- What to work on: Once you have read the entries, copy all of them exactly.

Entries taken from a collection
════════════════════
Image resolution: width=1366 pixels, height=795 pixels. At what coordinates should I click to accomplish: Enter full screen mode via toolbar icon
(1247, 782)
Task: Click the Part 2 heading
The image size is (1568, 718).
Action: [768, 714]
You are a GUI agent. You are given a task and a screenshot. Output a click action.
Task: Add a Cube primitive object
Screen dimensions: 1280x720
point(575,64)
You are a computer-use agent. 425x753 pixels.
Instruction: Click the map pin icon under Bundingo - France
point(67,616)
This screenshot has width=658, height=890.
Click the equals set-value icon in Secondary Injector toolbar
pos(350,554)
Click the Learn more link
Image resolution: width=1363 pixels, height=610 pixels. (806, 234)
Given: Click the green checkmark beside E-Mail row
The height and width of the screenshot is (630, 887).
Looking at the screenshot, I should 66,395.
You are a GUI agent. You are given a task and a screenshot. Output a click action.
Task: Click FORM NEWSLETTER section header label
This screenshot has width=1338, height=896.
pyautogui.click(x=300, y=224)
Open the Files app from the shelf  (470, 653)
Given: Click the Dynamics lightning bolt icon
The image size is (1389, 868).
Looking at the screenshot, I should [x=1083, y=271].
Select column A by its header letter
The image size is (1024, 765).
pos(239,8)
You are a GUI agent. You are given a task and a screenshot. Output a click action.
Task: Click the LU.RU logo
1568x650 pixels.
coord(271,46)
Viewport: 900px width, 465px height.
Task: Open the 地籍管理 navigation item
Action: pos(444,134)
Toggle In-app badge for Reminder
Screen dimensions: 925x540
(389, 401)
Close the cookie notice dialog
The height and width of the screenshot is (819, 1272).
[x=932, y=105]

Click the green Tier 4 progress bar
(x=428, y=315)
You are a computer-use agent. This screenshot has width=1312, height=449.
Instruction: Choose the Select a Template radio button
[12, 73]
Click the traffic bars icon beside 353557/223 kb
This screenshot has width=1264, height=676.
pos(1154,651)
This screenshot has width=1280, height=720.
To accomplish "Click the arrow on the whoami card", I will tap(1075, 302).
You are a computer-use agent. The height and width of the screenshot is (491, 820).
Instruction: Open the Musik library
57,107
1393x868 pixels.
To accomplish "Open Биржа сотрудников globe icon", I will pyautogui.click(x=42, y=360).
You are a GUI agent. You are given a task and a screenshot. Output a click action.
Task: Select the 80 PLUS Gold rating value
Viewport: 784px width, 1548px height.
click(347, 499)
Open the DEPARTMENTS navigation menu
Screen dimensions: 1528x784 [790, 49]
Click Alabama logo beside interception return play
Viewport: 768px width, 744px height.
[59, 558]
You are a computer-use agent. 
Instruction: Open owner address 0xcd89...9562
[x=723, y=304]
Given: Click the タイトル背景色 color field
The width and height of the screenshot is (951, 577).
════════════════════
- Expected answer:
Image resolution: width=1366 pixels, height=795 pixels. At what coordinates should I click to accomplish: Enter full screen mode via toolbar icon
(1247, 782)
Task: Click the Part 2 heading
The image size is (1568, 718).
Action: [768, 714]
You are a GUI agent. You are given a task and a screenshot. Output a click action.
Task: Add a Cube primitive object
Screen dimensions: 1280x720
point(575,64)
You are a computer-use agent. 425x753 pixels.
Instruction: Click the map pin icon under Bundingo - France
point(67,616)
This screenshot has width=658, height=890.
Click the equals set-value icon in Secondary Injector toolbar
pos(350,554)
Click the Learn more link
Image resolution: width=1363 pixels, height=610 pixels. (806, 234)
Given: Click the green checkmark beside E-Mail row
The height and width of the screenshot is (630, 887).
Looking at the screenshot, I should 66,395.
You are a GUI agent. You are given a task and a screenshot. Output a click action.
Task: Click FORM NEWSLETTER section header label
This screenshot has width=1338, height=896.
pyautogui.click(x=300, y=224)
Open the Files app from the shelf  (470, 653)
Given: Click the Dynamics lightning bolt icon
The image size is (1389, 868).
Looking at the screenshot, I should [x=1083, y=271].
Select column A by its header letter
The image size is (1024, 765).
pos(239,8)
You are a GUI agent. You are given a task and a screenshot. Output a click action.
Task: Click the LU.RU logo
1568x650 pixels.
coord(271,46)
Viewport: 900px width, 465px height.
Task: Open the 地籍管理 navigation item
Action: pos(444,134)
Toggle In-app badge for Reminder
Screen dimensions: 925x540
(389, 401)
Close the cookie notice dialog
The height and width of the screenshot is (819, 1272).
[x=932, y=105]

Click the green Tier 4 progress bar
(x=428, y=315)
You are a computer-use agent. This screenshot has width=1312, height=449.
Instruction: Choose the Select a Template radio button
[12, 73]
Click the traffic bars icon beside 353557/223 kb
This screenshot has width=1264, height=676.
pos(1154,651)
This screenshot has width=1280, height=720.
To accomplish "Click the arrow on the whoami card", I will tap(1075, 302).
You are a computer-use agent. The height and width of the screenshot is (491, 820).
Instruction: Open the Musik library
57,107
1393x868 pixels.
To accomplish "Open Биржа сотрудников globe icon", I will pyautogui.click(x=42, y=360).
You are a GUI agent. You are given a task and a screenshot. Output a click action.
Task: Select the 80 PLUS Gold rating value
Viewport: 784px width, 1548px height.
click(347, 499)
Open the DEPARTMENTS navigation menu
Screen dimensions: 1528x784 [790, 49]
Click Alabama logo beside interception return play
Viewport: 768px width, 744px height.
[59, 558]
You are a computer-use agent. 
Instruction: Open owner address 0xcd89...9562
[x=723, y=304]
Given: Click the タイトル背景色 color field
The width and height of the screenshot is (951, 577).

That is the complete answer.